Nuvei (TSX:NVEI) has delivered a stellar performance this year, with its stock price rising around 120% and comfortably outperforming the broader equity market. Its impressive performance in the first six months, strategic acquisitions, and favourable market conditions had driven its stock price higher. The massive surge has driven the company’s valuation into expensive territory. So, let’s examine whether buying opportunities still exist after such an enormous surge. First, let’s look at its performance in the first six months of this year.
Nuvei’s recent performance
During the first six months, Nuvei’s top line grew by 97% to $328.7 million. Amid the rising popularity of online shopping, digital payments are becoming popular, benefiting the company.
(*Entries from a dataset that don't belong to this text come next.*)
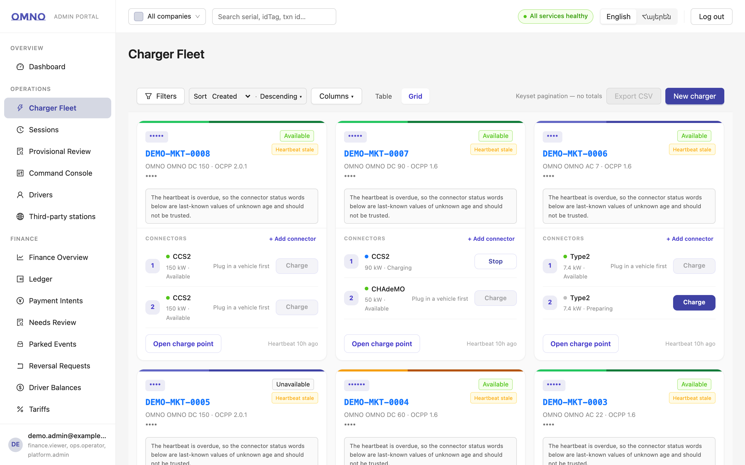The width and height of the screenshot is (745, 465).
Task: Click the Tariffs percent icon
Action: click(x=20, y=409)
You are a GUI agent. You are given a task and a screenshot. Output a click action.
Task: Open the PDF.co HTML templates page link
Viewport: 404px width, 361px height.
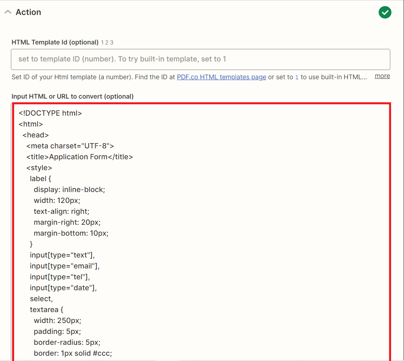point(221,77)
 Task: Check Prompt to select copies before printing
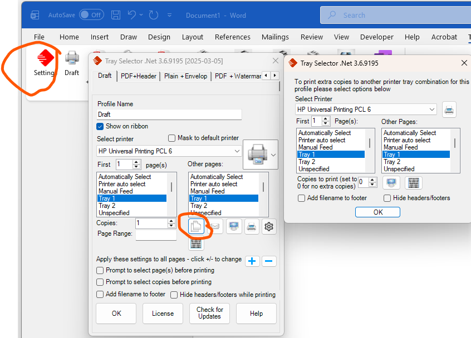tap(101, 282)
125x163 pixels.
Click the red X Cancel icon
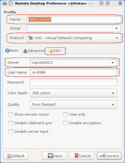[x=76, y=156]
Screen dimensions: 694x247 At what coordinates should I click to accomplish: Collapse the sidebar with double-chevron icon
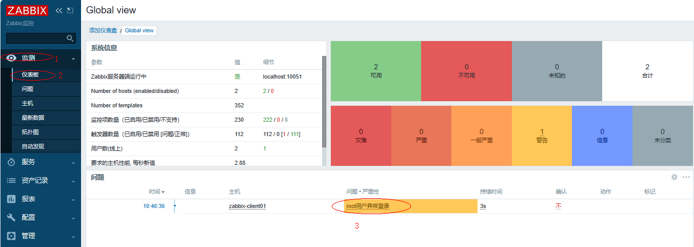point(58,10)
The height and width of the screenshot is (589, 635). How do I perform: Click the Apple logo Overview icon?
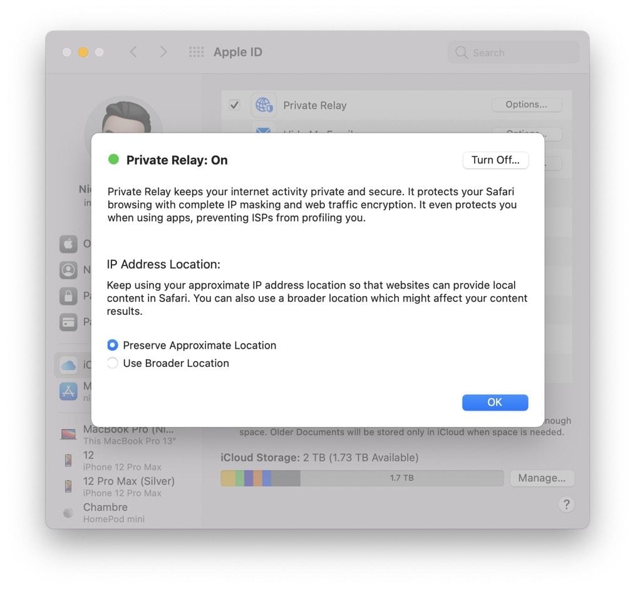click(68, 243)
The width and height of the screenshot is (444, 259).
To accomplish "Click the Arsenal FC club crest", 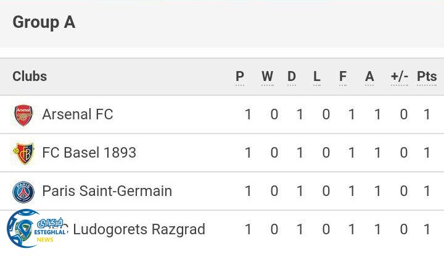I will [x=23, y=115].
Amid favourable market conditions and its investment in and expansion of its direct distribution channel, its total volumes more than doubled across its four regions, driving the top line higher.
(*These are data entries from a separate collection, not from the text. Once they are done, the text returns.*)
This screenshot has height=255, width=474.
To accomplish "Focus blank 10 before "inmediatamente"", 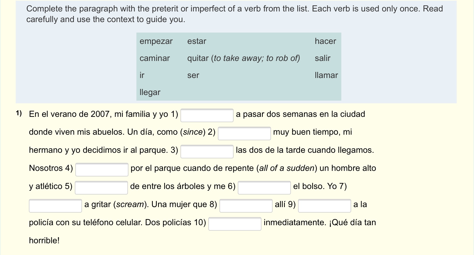I will pyautogui.click(x=235, y=224).
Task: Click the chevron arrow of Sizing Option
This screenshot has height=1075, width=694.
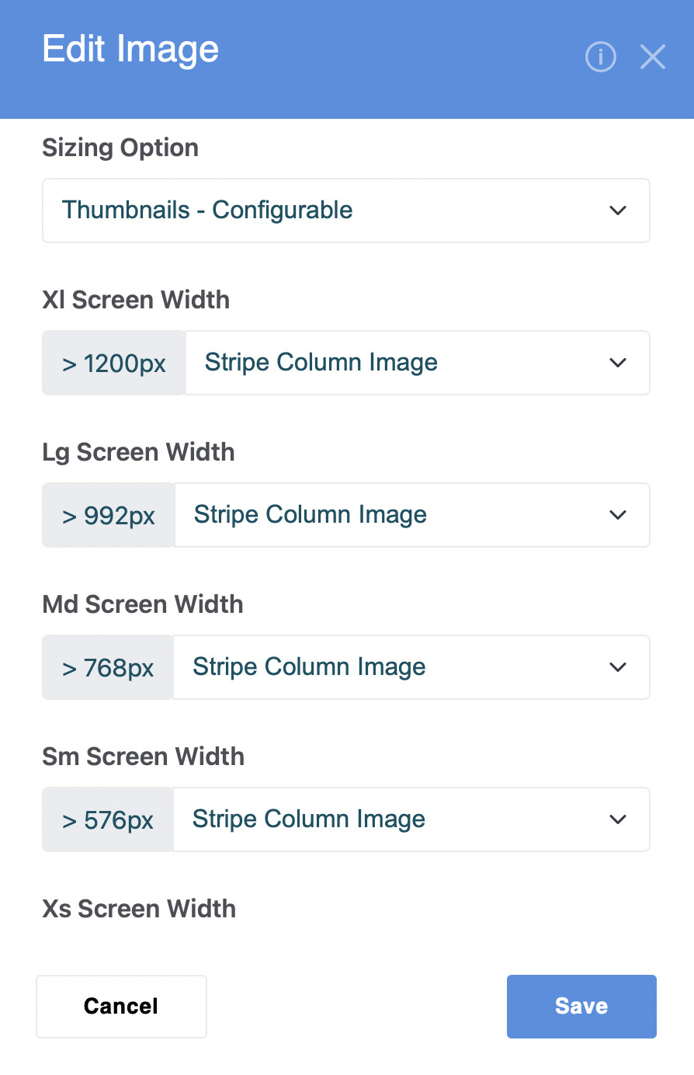Action: [618, 210]
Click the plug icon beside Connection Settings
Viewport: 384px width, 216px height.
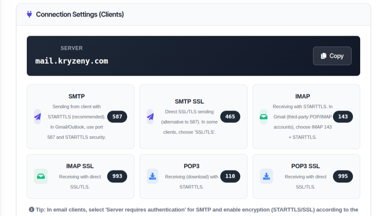pos(29,14)
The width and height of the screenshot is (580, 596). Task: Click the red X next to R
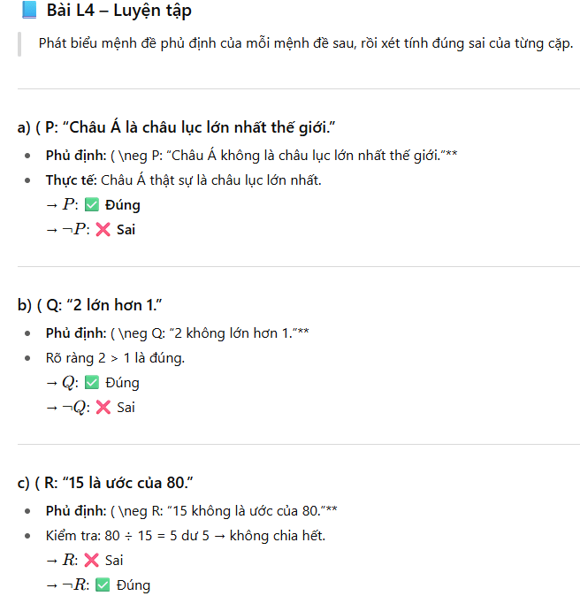pyautogui.click(x=91, y=561)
Further, its adjusted EBITDA increased by 105% to $115.7 million due to improved revenue growth, higher operating margin, and lower interest expenses. Its adjusted EPS came in at $0.79, representing impressive year-over-year growth of 172.4%. Also, the company generated $139 million of operating cash flows, increasing its cash holding to $533.7 million by the end of the second quarter.
Nuvei’s growth prospects
Nuvei’s addressable market is expanding amid the ongoing transition to e-commerce. The company is launching innovative products to expand its customer base and drive volume. Apart from organic growth, the company has also undertaken several strategic acquisitions to expand its geographical presence and strengthen its competitive positioning.
So far this year, Nuvei has acquired Discover Global Network, Mazooma Technical Services, and Simplex. These acquisitions have broadened Nuvei’s product offering, expanded its geographical footprint, and strengthened its competitive position in the growing online gaming and sports betting market. The company recently signed an agreement to acquire Paymentez, which could expand its presence in Latin America.
Amid the healthy growth prospects and strong performance in the second quarter, Nuvei’s management had raised its guidance for the third quarter and this fiscal year. The management projects its 2021 revenue to come between $690 and $705 million, while its adjusted EBITDA could fall within $295-$305 million. Also, its total volume could reach $91 billion. Further, the management expects its volume and revenue to grow at a CAGR of over 30% in the medium term, while adjusted EBITDA margin could grow at a CAGR of above 50% in the long term. So, Nuvei’s outlook looks healthy.
Amid the recent surge, Nuvei’s valuation has become expensive. Currently, its forward price-to-sales and forward price-to-earnings multiples stand at 23.4 and 75.4, respectively. Despite its expensive valuation, analysts are bullish on the stock. Of the 13 analysts, 11 have issued a buy rating, while the remaining two have given a hold rating. Meanwhile, the consensus price target stands at $158.99, representing a 7.5% fall from its current levels.
Nuvei’s stock price has appreciated by over 420% since going public in September last year. Given the massive surge and the volatility in the broader equity markets, I believe Nuvei could underperform in the near term. However, investors with over two years of investment horizon can accumulate the stock given its healthy outlook.